## Prompt A
Translate this sentence from the Summit of the Americas text into Spanish: "The White House announced in January 2022 that the City of Los Angeles would serve as host."

## Page extract
* * * * * * * * *

The Ninth Summit of the Americas was an international conference held in Los Angeles, United States, from June 6 to 10, 2022. The theme was "Building a Sustainable, Resilient, and Equitable Future".

Background
The White House announced in January 2022 that the City of Los Angeles would serve as host. As host, the United States selects the site of the summit and its attendees. The United States did not invite Cuba, Venezuela, and Nicaragua to the summit as these countries are accused of having undemocratically elected leaders. It was known the US would not invite these leaders. The White House and State Department did not announce an official invitation list until May 30.

Andrés Manuel López Obrador, the President of Mexico, was the first to announce he would not attend the summit if all nations were not in attendance. López Obrador stated he would send his foreign secretary to the summit in his place. Other leaders followed, such as Xiomara Castro, the President of Honduras; Luis Arce, the President of Bolivia; Nayib Bukele, the President of El Salvador; and Ralph Gonsalves, the Prime Minister of Saint Vincent and the Grenadines.  Cuban President Miguel Díaz-Canel and Nicaraguan President Daniel Ortega said they would not attend the summit if invited.

* * * * * * * * *

## Stored rows
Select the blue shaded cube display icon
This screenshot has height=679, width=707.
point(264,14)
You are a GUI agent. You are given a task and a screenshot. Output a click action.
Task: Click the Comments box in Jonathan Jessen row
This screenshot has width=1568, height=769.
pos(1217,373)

* * * * * * * * *

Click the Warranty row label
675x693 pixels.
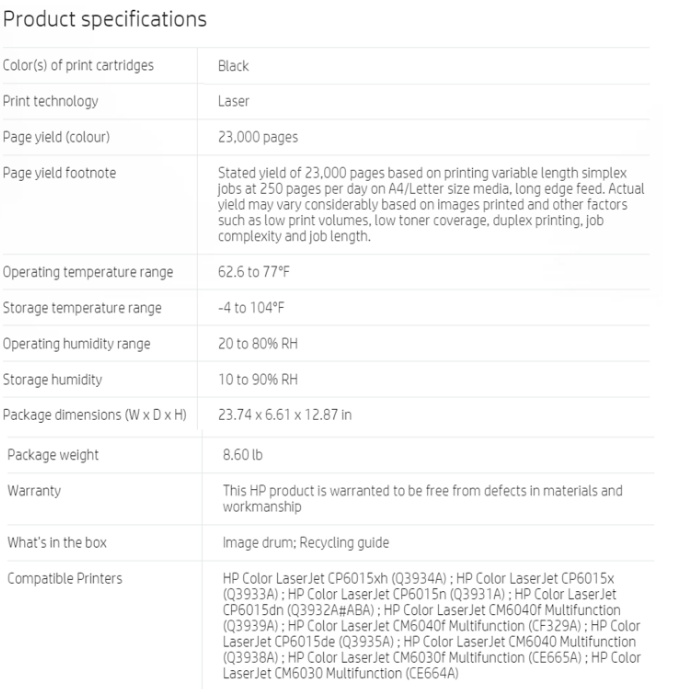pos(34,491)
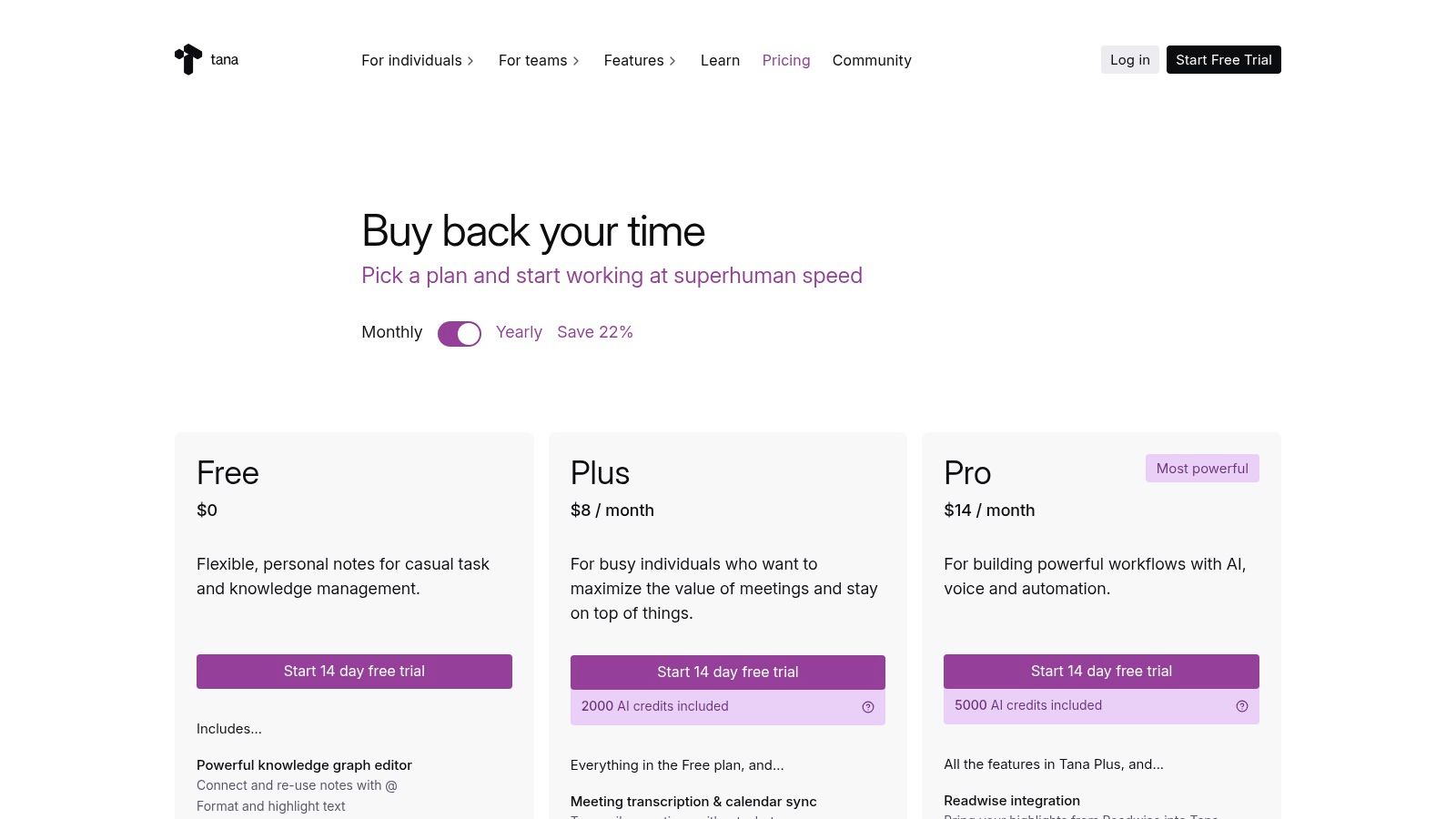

* * * * * * * * *

## Prompt B
In the entries, copy out word for word the lines from the one containing "Select the blue shaded cube display icon" up to and including the one containing "pos(1217,373)".

## Expected output A
La Casa Blanca anunció en enero de 2022 que la ciudad de Los Ángeles sería la sede.

## Expected output B
Select the blue shaded cube display icon
This screenshot has height=679, width=707.
point(264,14)
You are a GUI agent. You are given a task and a screenshot. Output a click action.
Task: Click the Comments box in Jonathan Jessen row
This screenshot has width=1568, height=769.
pos(1217,373)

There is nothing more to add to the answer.